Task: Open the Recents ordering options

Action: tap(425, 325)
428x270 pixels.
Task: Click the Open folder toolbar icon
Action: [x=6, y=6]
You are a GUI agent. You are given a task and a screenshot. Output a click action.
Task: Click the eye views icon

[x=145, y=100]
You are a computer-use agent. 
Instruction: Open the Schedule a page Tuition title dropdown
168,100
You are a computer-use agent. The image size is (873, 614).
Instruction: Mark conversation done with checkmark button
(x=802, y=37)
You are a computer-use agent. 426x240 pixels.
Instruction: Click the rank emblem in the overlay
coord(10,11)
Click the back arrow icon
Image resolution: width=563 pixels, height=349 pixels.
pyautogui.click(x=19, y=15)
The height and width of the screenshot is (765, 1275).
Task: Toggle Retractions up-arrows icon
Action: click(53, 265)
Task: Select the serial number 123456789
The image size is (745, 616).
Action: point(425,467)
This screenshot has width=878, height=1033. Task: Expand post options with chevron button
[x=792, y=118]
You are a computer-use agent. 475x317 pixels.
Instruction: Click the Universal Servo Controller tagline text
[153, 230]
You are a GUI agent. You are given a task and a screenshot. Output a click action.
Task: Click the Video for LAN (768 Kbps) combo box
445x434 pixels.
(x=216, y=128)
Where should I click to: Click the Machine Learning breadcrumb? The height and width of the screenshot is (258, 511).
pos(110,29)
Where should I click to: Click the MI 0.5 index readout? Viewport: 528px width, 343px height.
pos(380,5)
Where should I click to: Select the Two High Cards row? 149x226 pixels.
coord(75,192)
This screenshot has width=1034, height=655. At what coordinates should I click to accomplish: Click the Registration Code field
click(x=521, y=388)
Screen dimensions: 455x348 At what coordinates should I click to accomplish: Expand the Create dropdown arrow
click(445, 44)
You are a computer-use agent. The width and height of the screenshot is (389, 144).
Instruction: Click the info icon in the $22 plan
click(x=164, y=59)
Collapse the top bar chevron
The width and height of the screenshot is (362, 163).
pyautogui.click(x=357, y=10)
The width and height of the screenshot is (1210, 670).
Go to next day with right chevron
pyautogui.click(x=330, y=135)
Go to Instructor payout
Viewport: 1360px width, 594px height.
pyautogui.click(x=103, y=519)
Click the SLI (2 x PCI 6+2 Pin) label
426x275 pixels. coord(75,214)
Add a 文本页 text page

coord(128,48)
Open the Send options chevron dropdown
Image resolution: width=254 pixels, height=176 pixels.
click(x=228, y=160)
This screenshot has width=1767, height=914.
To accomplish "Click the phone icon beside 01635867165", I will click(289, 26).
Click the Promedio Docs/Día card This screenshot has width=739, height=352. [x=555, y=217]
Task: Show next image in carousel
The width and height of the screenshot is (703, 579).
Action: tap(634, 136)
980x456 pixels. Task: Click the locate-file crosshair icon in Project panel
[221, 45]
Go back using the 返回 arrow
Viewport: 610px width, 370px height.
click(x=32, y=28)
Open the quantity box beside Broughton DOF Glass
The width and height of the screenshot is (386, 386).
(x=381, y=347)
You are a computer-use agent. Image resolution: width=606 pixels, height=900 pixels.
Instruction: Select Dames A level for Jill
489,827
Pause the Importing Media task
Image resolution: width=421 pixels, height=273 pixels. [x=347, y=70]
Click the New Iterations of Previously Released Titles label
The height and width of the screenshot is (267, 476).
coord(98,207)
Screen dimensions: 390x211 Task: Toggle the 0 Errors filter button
========
__Task objective__:
Say how many lines in the data above contain the string "beside", and give no other output.

__Solution to the problem__:
2